The star of the show was singer Donald Peers. His chirpy pianist Ernie Ponticelli made up a friendly foursome as the variety ‘circus’ travelled the length and breadth of Britain, spending a week at each venue. They found themselves in typical theatrical digs, a gas fire in one corner, faded curtains, occasional lumpy beds, a constant smell of floor polish – and the tempting aroma of bacon and eggs to bring them downstairs for breakfast in the morning.

Four was a good number, they found. ‘The landlady was pleased to see that many of us, and somehow we could make the food last longer,’ says Max. The average charge was £2.10s. a week for bed, breakfast and a late evening snack after the show, with a meter for the gas and electricity. They were earning £12 a week, sometimes a quid or two more.

The variety joke about their lodgings was to say: ‘I’m staying at the George and Dragon.’ Meaning? ‘If a man answered the door when we knocked, we’d say: “You must be George!”’ Max still chuckles at old memories – and the old jokes that went with them.

They would talk about comedy into the small hours, the adrenalin still running long after the curtain had come down on the show. One of Frankie’s long-standing idols was W.C. Fields and he regaled Max, Pam and Ernie with some of the great man’s patter. Like:

Fields: ‘We must think of the poor.’

Stooge: ‘Which poor?’

Fields: ‘Us poor.’

And Frankie’s favourite, with Fields sternly telling his straight man: ‘Have I not been a father and mother to you?’

‘Yes.’

‘A brother and sister –?’

‘Yes.’

‘An uncle and aunt and two cousins …?’

Frankie liked that one.

The tour lasted nine months, and Frankie dubbed it ‘Our Tour of the Empire’. Adding: ‘The Empire Sheffield, Wigan, Huddersfield, Glasgow …’ For Frankie, they were nine of the happiest months of his life. He was ambitious, he was out on the road where he belonged, buzzing with new ideas and routines. He was among friends. And eventually he was in love – with Pam.

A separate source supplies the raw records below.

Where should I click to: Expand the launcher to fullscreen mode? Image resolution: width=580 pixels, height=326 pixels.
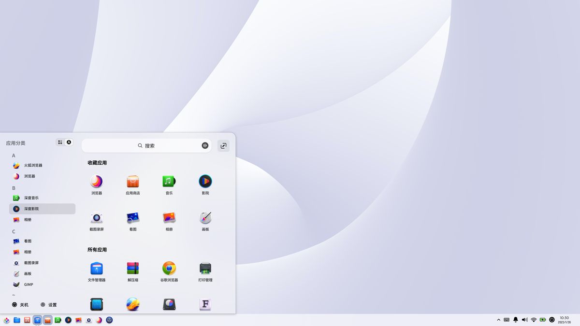(x=223, y=145)
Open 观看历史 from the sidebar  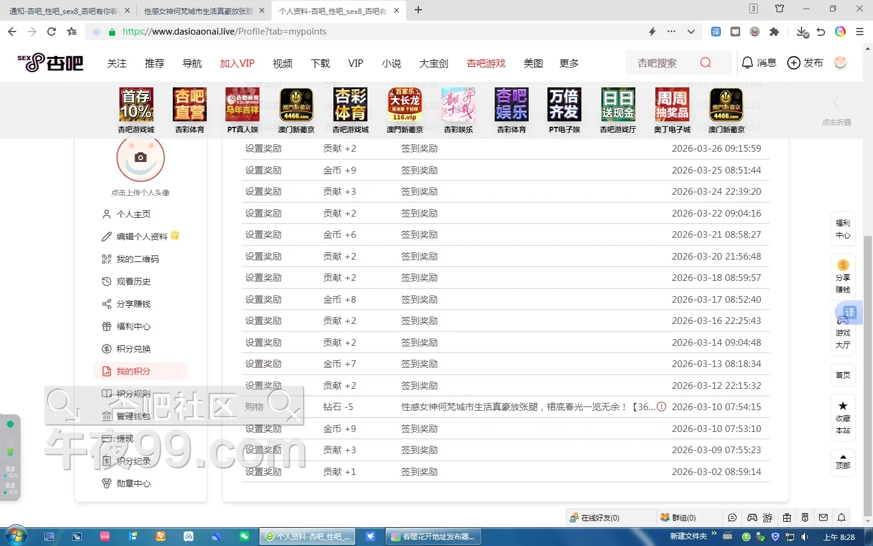(x=133, y=281)
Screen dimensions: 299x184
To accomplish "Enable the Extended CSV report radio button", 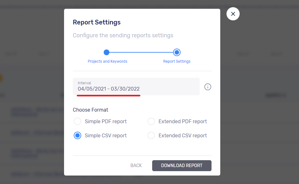I will 151,135.
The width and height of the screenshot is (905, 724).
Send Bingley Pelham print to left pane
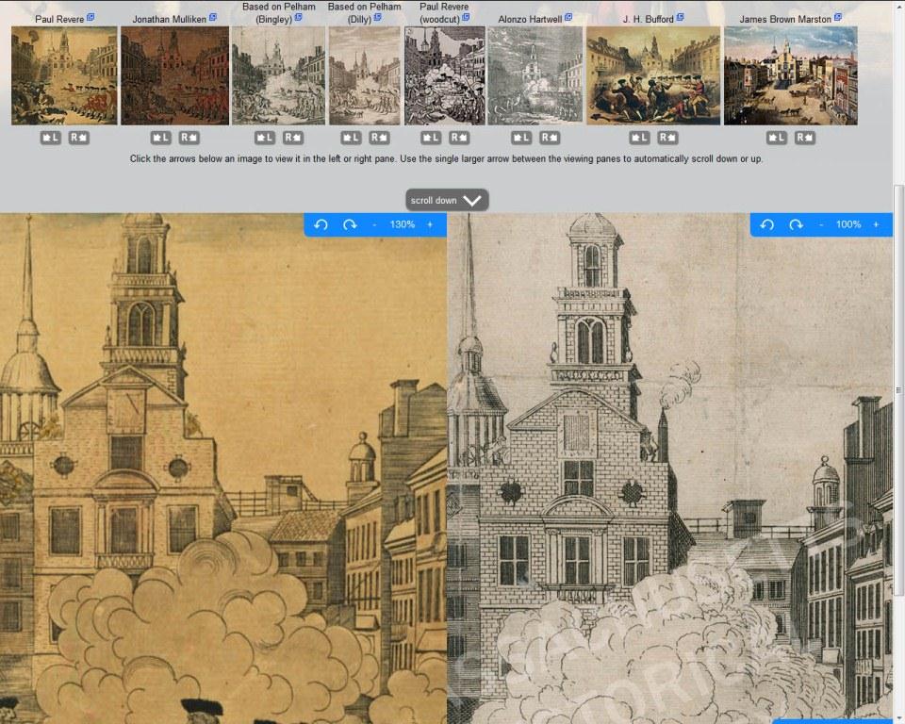click(265, 138)
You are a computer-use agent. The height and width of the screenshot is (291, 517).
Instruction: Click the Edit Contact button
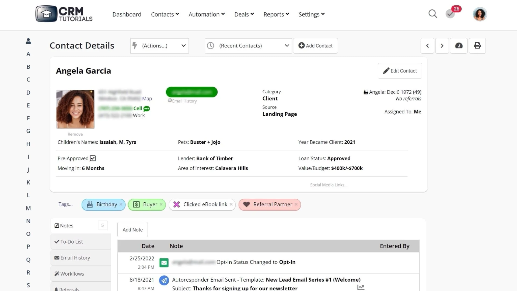click(400, 71)
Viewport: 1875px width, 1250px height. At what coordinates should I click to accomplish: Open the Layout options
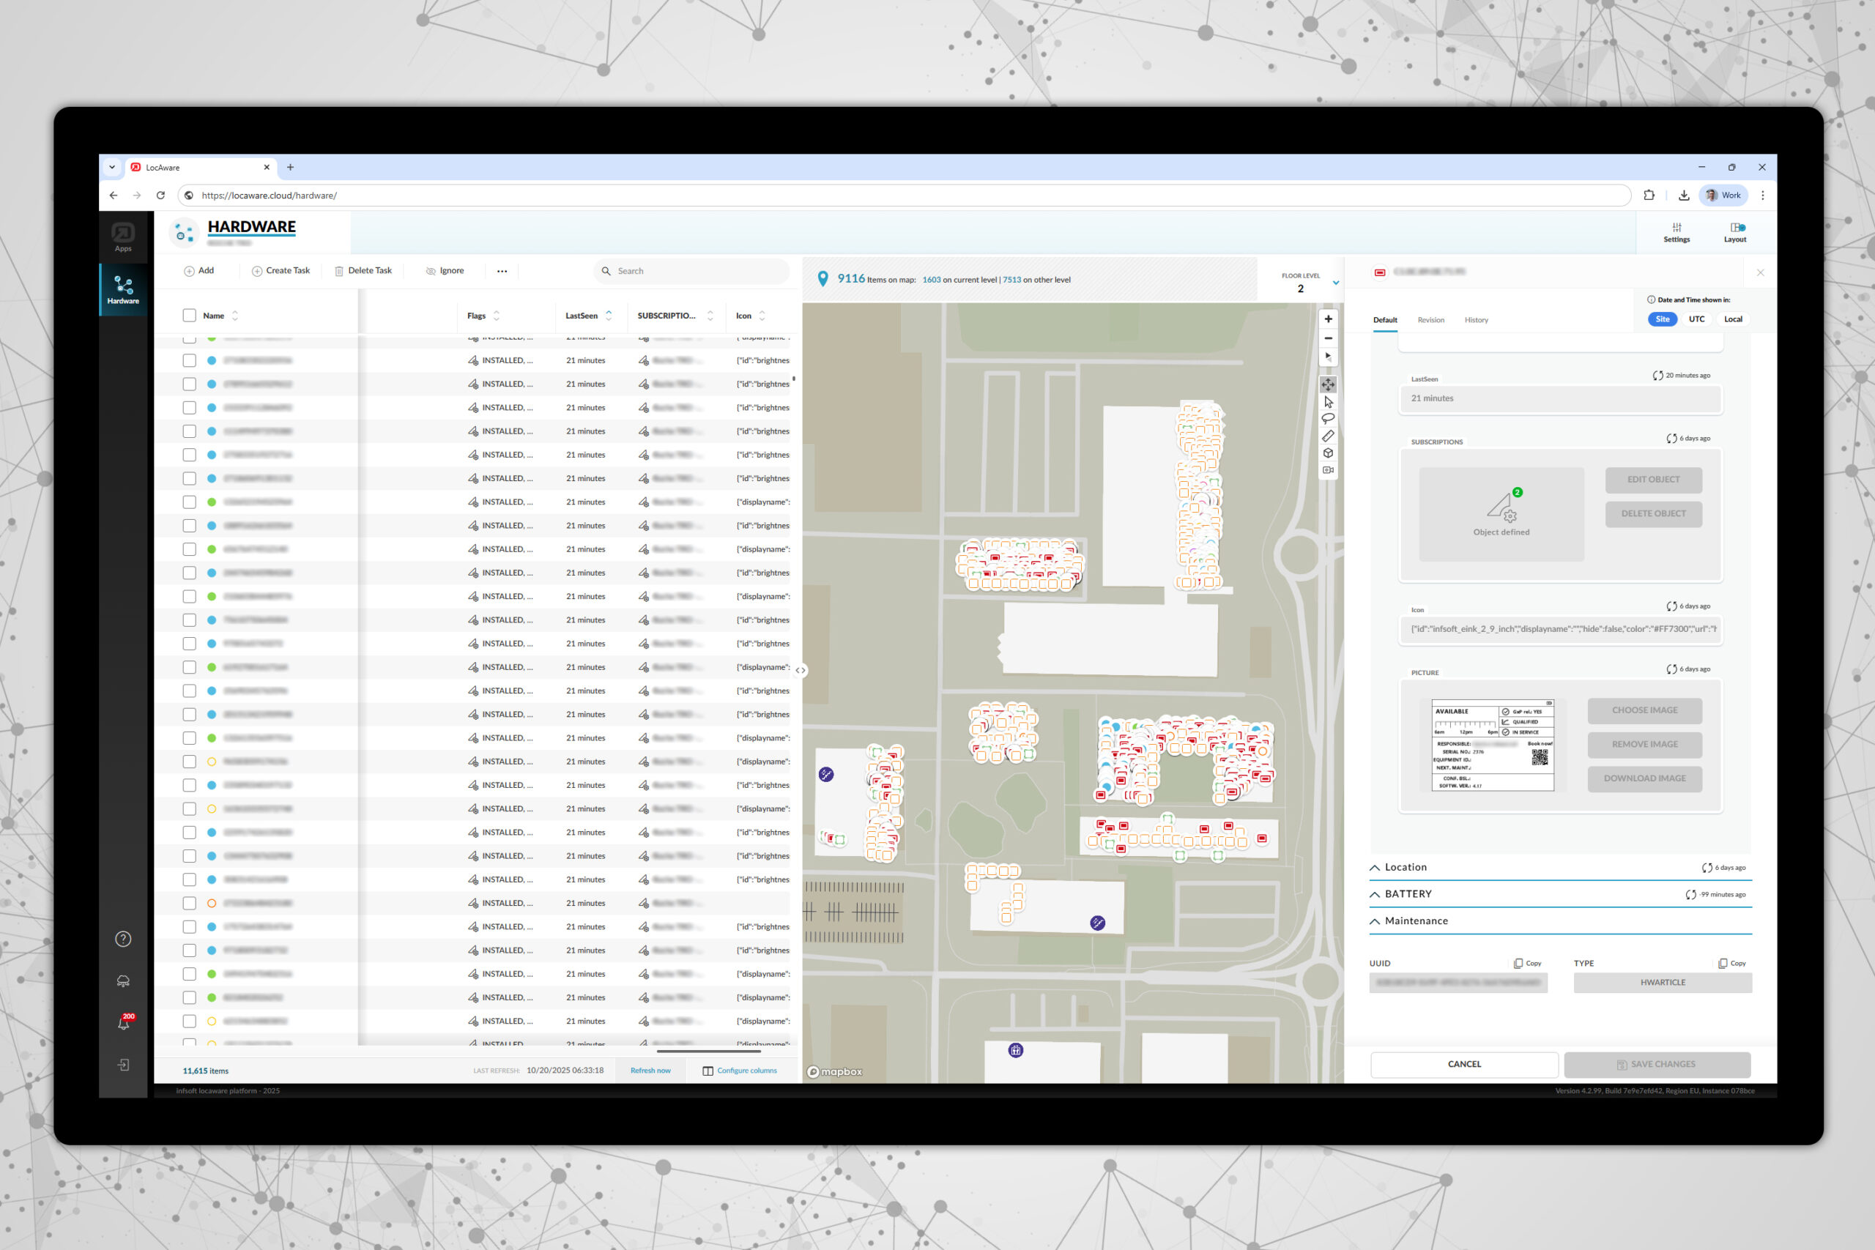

He wasn’t bad looking, exhibiting the gauche charm of a young Michael Crawford. His insecurity, which he never bothered to hide, meant that women were drawn to him by quite simply wanting to mother him. With no financial responsibilities, Frankie was as carefree as any doubting comic can ever be when he is crippled by nightly nerves.

‘Max and I were total opposites,’ he would say later. ‘I was in a continual state of panic. He brimmed over with confidence. I was a-mazed how we hit it off!’

But they did. Frankie would stand in the wings and observe the other two-thirds of the They’re Out! trio. The pair of comics had eight minutes each, Pam had six. Max would return the compliment, and afterwards all three would hold an inquest over supper, comparing notes. Frankie was living dangerously, an unknown comic daring to face his audience full-frontal, so to speak, and talk to them, berate them – ‘What, are you deaf or something?’